→ **Given task**: Quote, without changes, the part of the records that opens with the line containing "Task: Open the redis-server" and closes with the line containing "607x437 pixels. pyautogui.click(x=516, y=166)", including both of those lines.
-*-*-
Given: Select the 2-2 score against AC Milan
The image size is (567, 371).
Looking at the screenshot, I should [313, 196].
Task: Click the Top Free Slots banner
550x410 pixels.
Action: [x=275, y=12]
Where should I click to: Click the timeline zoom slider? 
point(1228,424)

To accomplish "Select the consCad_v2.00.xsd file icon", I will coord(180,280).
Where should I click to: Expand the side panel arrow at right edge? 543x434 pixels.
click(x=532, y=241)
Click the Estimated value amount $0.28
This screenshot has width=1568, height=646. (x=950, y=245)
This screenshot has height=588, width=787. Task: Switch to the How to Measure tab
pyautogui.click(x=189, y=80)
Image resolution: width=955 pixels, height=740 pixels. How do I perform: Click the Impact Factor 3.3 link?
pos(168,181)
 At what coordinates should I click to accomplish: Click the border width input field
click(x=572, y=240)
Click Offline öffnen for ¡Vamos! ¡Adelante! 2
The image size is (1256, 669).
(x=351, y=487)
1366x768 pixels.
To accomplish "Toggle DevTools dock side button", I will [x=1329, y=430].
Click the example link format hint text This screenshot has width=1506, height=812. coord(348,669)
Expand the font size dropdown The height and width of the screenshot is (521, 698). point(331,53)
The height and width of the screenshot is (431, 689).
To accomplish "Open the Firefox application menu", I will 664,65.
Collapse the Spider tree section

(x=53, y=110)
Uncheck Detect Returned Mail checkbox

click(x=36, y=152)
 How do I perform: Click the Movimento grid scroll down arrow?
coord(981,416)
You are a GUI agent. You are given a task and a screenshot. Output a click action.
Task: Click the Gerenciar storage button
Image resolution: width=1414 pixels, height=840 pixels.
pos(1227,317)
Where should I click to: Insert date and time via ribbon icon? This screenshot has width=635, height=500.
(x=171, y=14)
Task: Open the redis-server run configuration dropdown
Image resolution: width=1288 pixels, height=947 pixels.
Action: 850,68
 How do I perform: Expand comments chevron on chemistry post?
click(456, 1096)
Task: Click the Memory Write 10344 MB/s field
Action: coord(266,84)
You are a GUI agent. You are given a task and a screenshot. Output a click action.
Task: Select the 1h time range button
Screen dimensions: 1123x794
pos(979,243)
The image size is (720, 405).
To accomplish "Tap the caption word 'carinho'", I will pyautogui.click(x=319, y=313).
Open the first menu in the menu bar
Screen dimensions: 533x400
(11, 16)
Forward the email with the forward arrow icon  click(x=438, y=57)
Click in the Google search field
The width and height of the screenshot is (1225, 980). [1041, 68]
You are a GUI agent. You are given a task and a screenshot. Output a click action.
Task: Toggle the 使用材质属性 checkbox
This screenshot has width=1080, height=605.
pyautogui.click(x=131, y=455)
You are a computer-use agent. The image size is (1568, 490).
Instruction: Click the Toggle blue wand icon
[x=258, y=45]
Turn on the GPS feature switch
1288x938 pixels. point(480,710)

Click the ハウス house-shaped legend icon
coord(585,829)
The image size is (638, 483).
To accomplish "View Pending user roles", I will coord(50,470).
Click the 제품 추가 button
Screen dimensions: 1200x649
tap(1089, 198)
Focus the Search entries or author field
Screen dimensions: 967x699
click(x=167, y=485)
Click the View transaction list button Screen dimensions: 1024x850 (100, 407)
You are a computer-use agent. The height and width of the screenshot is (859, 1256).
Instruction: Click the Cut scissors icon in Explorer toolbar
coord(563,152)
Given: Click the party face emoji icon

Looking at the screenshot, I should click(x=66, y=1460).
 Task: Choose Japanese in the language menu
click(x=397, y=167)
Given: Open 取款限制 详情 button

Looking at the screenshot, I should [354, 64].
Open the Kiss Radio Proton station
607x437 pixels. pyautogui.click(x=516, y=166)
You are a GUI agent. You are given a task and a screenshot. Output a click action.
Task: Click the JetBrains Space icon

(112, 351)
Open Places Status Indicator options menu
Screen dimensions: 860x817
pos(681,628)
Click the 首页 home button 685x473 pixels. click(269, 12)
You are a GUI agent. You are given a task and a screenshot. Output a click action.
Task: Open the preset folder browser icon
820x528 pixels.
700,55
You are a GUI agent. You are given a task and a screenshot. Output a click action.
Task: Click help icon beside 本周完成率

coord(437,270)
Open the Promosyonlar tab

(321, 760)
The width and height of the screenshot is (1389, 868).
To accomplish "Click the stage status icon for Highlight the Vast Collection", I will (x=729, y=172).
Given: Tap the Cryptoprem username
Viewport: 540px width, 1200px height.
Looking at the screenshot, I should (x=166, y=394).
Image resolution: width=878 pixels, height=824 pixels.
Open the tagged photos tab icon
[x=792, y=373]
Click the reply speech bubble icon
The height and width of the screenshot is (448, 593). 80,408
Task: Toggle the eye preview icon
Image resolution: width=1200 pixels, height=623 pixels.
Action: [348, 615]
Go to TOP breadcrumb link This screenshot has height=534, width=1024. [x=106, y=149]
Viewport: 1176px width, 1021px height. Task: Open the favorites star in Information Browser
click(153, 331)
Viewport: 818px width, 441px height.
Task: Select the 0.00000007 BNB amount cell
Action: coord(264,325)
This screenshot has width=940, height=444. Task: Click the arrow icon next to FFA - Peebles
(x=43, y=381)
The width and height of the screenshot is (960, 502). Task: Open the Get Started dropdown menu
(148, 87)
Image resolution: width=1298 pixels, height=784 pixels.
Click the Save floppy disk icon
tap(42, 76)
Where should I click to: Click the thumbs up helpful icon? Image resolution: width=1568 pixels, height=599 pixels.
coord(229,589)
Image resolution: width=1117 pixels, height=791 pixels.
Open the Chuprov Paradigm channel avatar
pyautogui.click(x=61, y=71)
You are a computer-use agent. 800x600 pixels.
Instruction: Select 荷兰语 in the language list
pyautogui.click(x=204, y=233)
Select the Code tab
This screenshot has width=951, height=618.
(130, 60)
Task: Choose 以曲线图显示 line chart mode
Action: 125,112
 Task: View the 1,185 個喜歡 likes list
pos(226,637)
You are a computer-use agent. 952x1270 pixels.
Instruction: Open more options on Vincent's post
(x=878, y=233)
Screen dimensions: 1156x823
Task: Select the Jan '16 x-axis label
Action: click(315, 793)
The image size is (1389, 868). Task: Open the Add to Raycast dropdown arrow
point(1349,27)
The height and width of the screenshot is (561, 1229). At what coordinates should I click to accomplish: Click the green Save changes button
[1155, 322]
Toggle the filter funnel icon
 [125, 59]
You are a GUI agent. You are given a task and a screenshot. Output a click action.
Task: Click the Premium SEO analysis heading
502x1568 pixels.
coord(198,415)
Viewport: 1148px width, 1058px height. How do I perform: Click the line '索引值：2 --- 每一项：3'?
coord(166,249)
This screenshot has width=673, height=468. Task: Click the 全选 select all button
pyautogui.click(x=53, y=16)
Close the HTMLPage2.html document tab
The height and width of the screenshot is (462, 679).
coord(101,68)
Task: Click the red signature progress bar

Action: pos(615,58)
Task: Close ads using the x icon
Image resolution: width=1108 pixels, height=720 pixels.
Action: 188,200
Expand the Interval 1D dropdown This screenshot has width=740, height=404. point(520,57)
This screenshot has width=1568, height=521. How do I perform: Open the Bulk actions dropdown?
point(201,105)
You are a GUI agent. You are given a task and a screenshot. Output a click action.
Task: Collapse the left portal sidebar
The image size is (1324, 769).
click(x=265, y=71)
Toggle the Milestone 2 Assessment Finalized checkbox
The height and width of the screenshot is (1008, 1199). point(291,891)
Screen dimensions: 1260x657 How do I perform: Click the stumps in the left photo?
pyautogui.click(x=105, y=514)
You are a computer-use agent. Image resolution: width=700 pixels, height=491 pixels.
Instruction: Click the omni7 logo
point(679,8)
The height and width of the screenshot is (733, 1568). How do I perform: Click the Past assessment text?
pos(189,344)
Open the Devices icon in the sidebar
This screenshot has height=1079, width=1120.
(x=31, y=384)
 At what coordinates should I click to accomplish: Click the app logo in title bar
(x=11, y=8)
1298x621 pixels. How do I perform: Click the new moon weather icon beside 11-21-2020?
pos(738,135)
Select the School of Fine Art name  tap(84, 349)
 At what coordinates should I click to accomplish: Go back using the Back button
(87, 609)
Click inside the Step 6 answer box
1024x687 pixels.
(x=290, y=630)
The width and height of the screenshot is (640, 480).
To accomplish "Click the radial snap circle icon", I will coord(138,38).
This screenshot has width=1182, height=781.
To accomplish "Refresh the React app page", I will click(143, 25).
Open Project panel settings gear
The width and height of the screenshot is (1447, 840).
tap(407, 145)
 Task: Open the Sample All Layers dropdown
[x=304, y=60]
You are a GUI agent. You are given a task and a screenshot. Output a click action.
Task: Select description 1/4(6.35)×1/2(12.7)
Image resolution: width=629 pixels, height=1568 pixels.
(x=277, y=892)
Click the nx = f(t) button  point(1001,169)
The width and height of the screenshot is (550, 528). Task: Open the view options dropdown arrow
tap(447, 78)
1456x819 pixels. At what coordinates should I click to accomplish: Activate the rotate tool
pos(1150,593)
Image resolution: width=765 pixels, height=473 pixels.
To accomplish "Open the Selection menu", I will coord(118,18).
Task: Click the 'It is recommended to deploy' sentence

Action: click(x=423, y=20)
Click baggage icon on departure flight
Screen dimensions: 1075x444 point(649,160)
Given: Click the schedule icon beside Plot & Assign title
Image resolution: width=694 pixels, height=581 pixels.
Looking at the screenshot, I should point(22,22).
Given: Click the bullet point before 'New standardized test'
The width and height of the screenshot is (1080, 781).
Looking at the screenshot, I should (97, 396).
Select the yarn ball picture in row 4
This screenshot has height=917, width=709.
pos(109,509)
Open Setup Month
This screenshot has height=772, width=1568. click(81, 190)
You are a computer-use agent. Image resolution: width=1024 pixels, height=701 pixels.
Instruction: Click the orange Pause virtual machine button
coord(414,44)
-*-*-
→ **Output**:
Task: Open the redis-server run configuration dropdown
Image resolution: width=1288 pixels, height=947 pixels.
Action: 850,68
 How do I perform: Expand comments chevron on chemistry post?
click(456, 1096)
Task: Click the Memory Write 10344 MB/s field
Action: coord(266,84)
You are a GUI agent. You are given a task and a screenshot. Output a click action.
Task: Select the 1h time range button
Screen dimensions: 1123x794
pos(979,243)
The image size is (720, 405).
To accomplish "Tap the caption word 'carinho'", I will pyautogui.click(x=319, y=313).
Open the first menu in the menu bar
Screen dimensions: 533x400
(11, 16)
Forward the email with the forward arrow icon  click(x=438, y=57)
Click in the Google search field
The width and height of the screenshot is (1225, 980). [1041, 68]
You are a GUI agent. You are given a task and a screenshot. Output a click action.
Task: Toggle the 使用材质属性 checkbox
This screenshot has width=1080, height=605.
pyautogui.click(x=131, y=455)
You are a computer-use agent. The image size is (1568, 490).
Instruction: Click the Toggle blue wand icon
[x=258, y=45]
Turn on the GPS feature switch
1288x938 pixels. point(480,710)

Click the ハウス house-shaped legend icon
coord(585,829)
The image size is (638, 483).
To accomplish "View Pending user roles", I will coord(50,470).
Click the 제품 추가 button
Screen dimensions: 1200x649
tap(1089, 198)
Focus the Search entries or author field
Screen dimensions: 967x699
click(x=167, y=485)
Click the View transaction list button Screen dimensions: 1024x850 (100, 407)
You are a computer-use agent. The height and width of the screenshot is (859, 1256).
Instruction: Click the Cut scissors icon in Explorer toolbar
coord(563,152)
Given: Click the party face emoji icon

Looking at the screenshot, I should click(x=66, y=1460).
 Task: Choose Japanese in the language menu
click(x=397, y=167)
Given: Open 取款限制 详情 button

Looking at the screenshot, I should [354, 64].
Open the Kiss Radio Proton station
607x437 pixels. pyautogui.click(x=516, y=166)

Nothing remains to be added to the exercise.